Your objective :: Nothing but the lines below from the one with "The width and" through the one with "Select the Centimeters column header" should be output, each exactly as given, and no pictures.

Material supplied ::
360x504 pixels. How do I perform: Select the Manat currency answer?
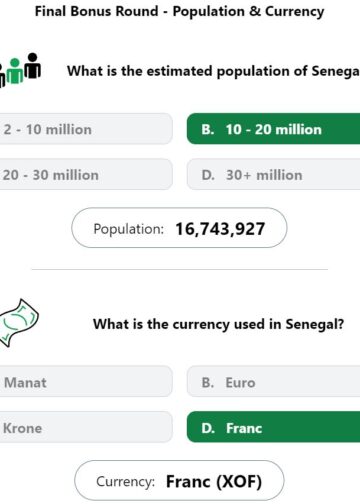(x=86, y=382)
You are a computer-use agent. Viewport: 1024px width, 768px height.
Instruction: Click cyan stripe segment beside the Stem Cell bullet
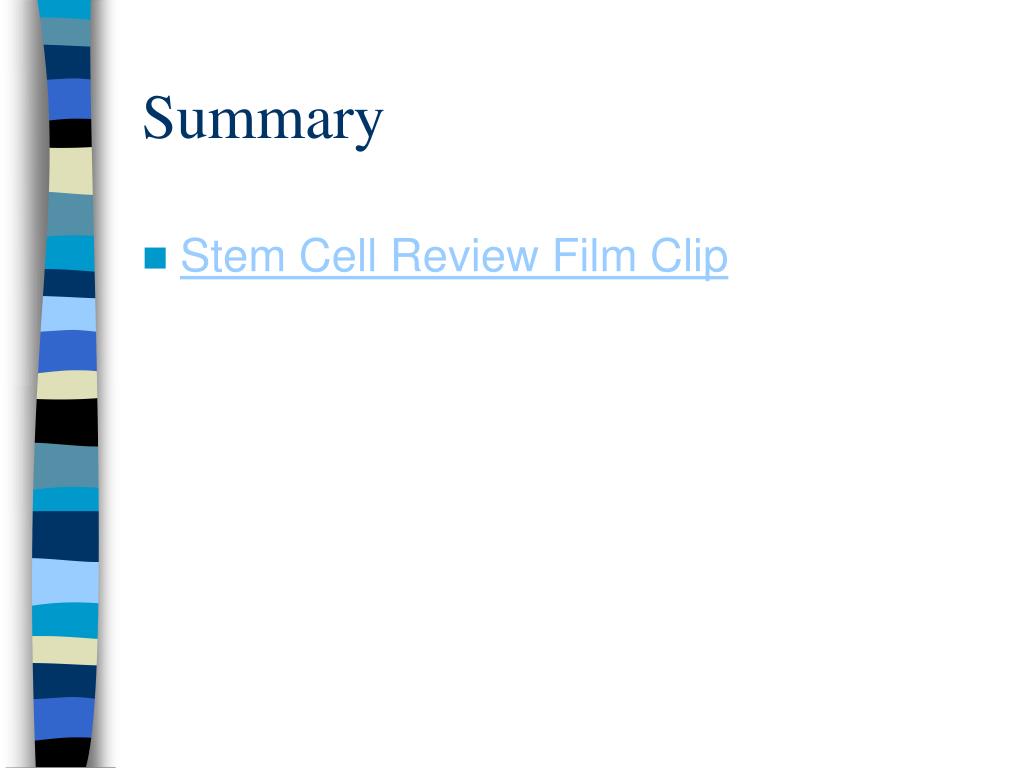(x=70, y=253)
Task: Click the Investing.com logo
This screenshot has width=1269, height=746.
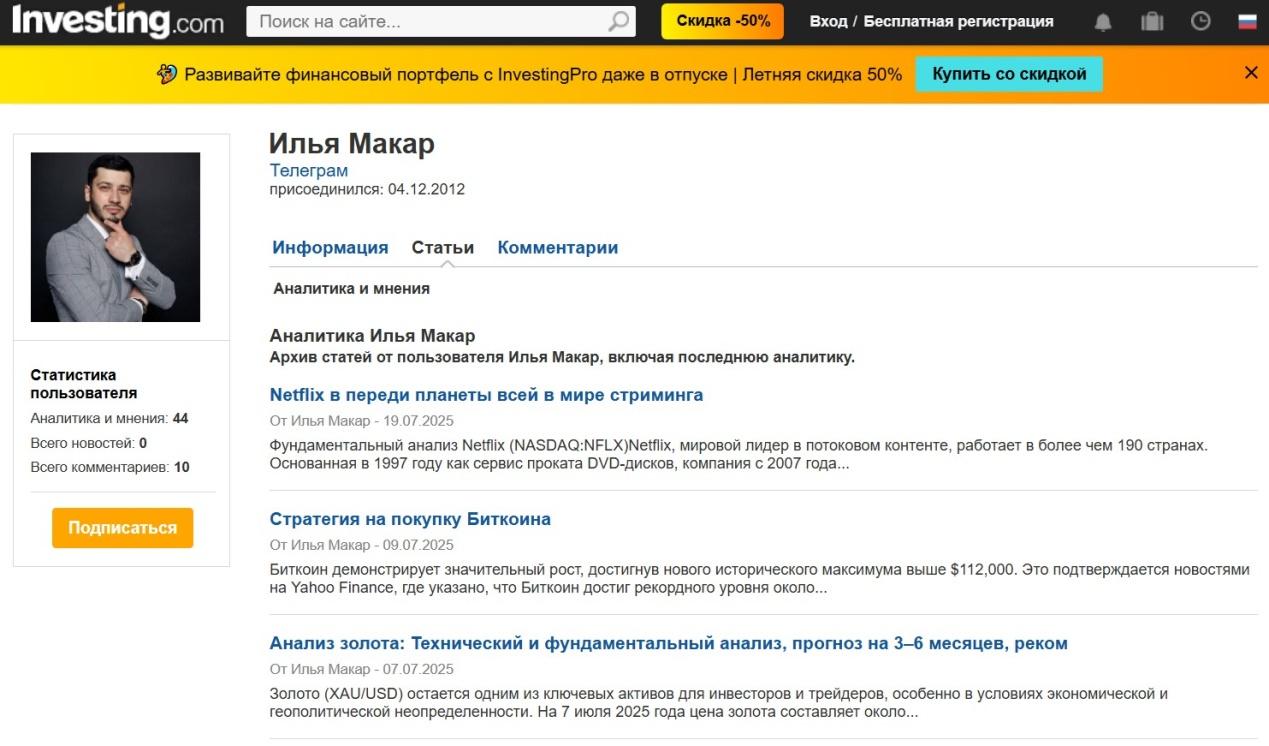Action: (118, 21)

--

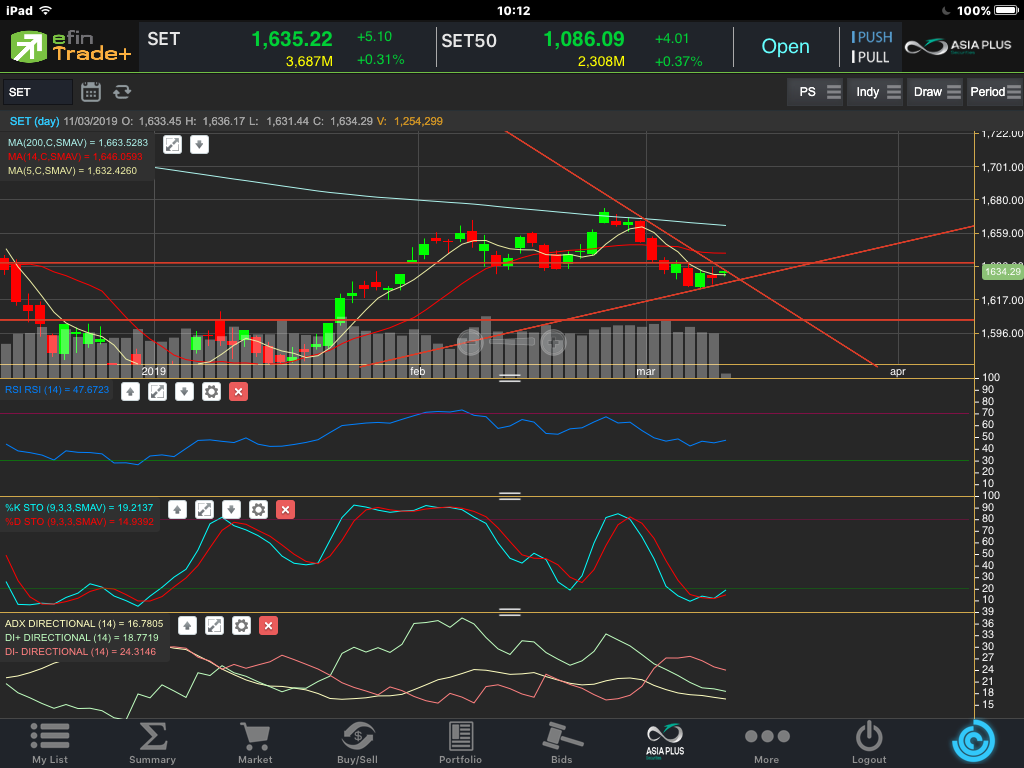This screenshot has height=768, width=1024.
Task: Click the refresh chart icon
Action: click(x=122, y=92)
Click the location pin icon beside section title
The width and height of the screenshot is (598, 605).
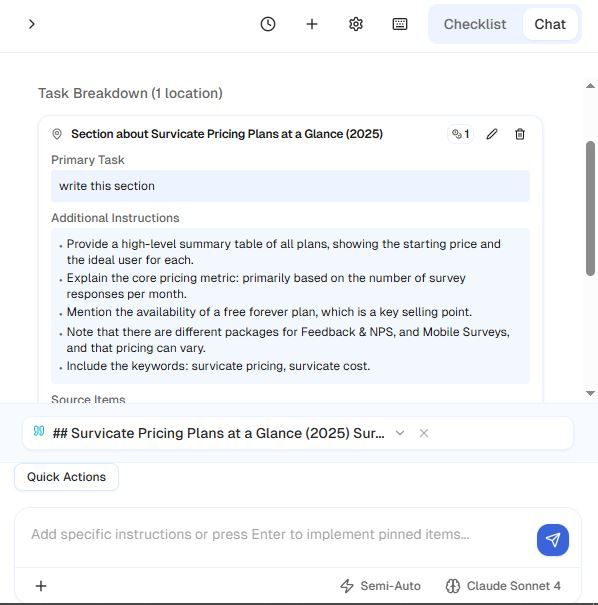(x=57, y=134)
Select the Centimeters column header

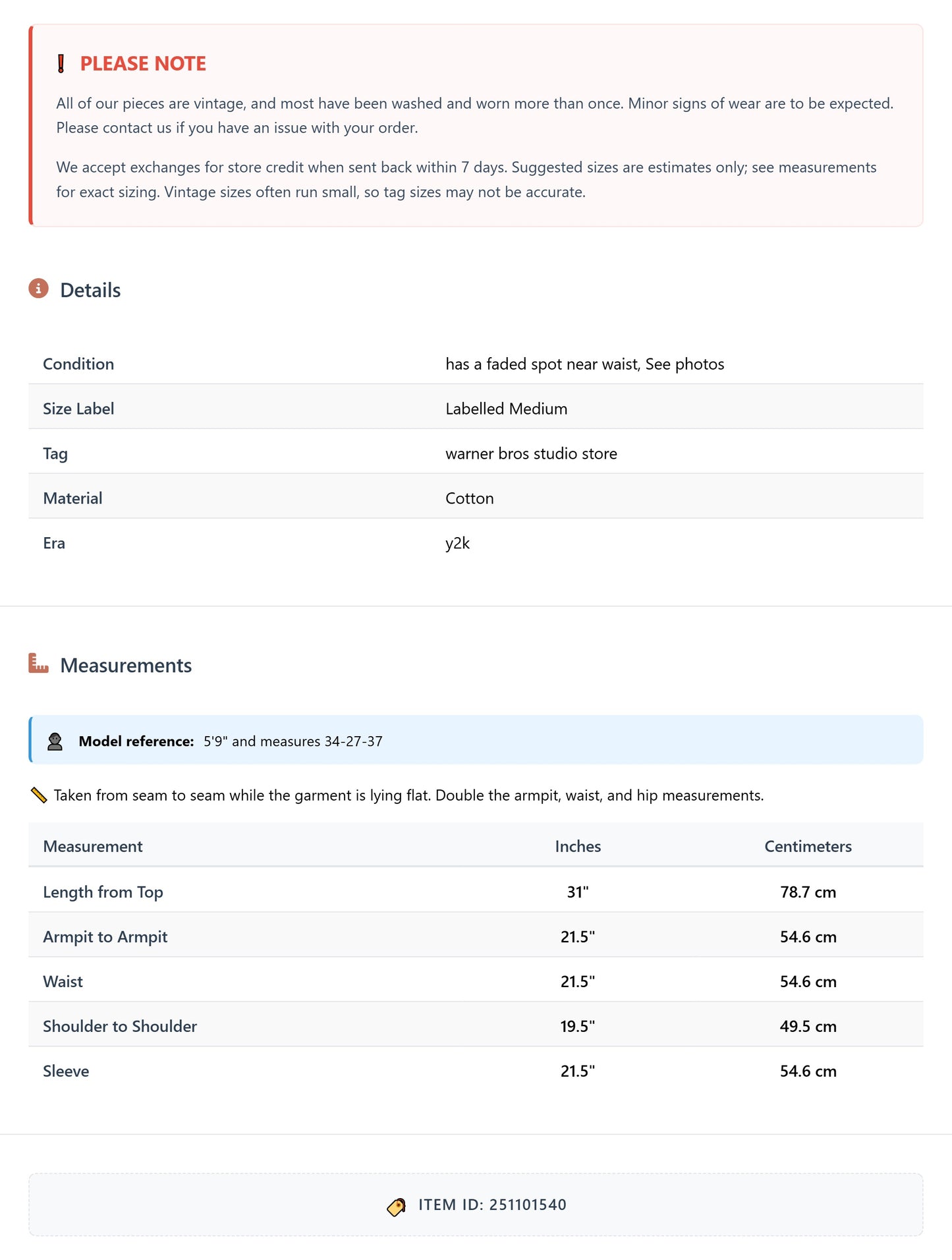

* * *

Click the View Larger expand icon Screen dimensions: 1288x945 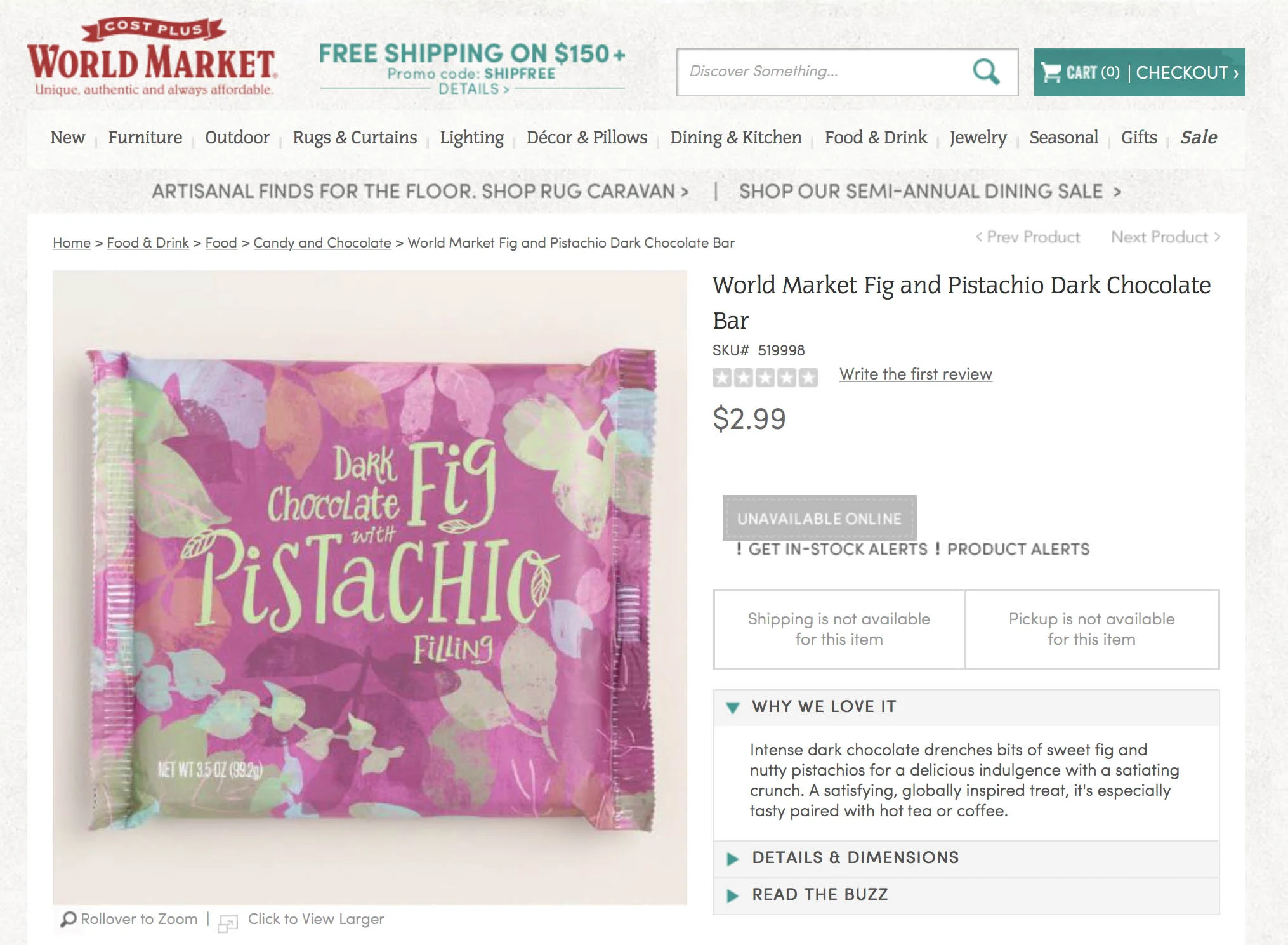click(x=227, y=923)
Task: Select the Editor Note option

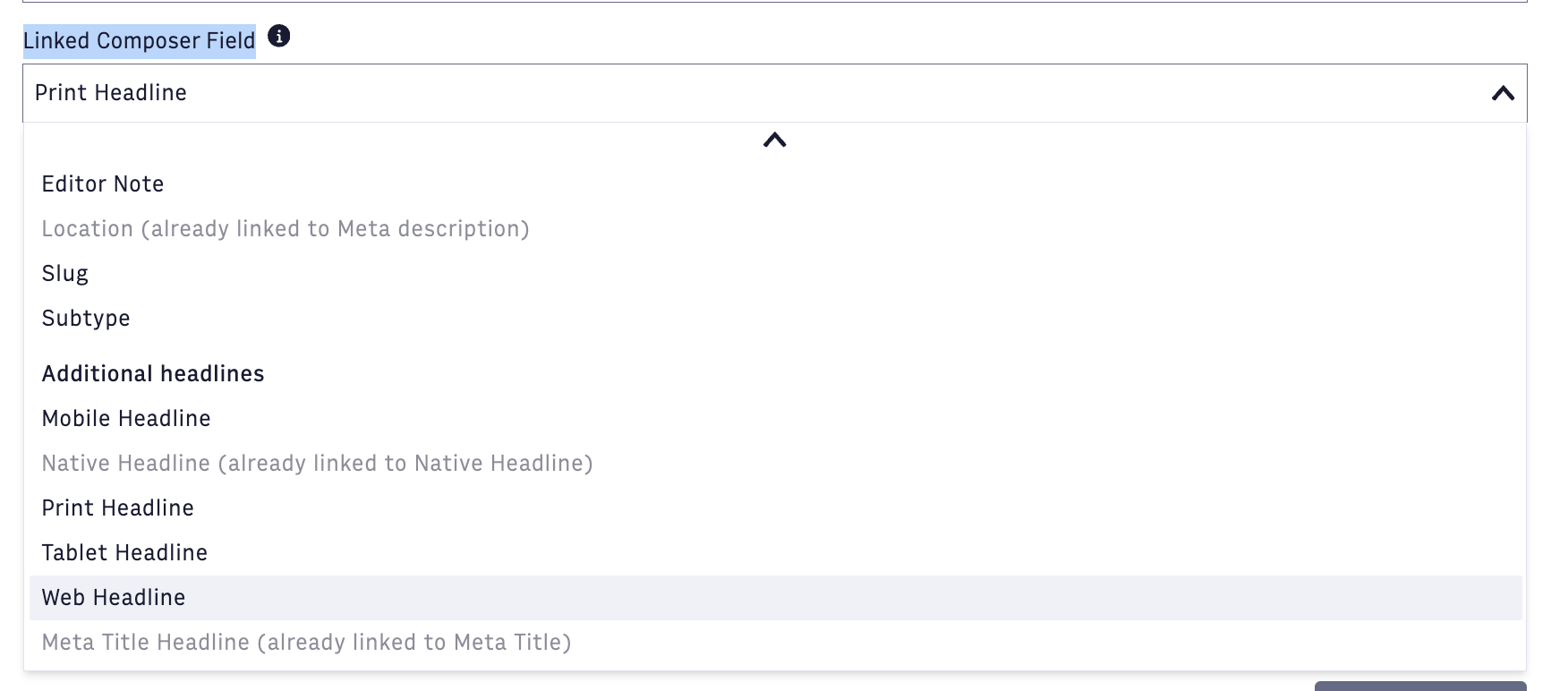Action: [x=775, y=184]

Output for this exercise ::
The width and height of the screenshot is (598, 605).
(x=57, y=134)
Select the Centimeters column header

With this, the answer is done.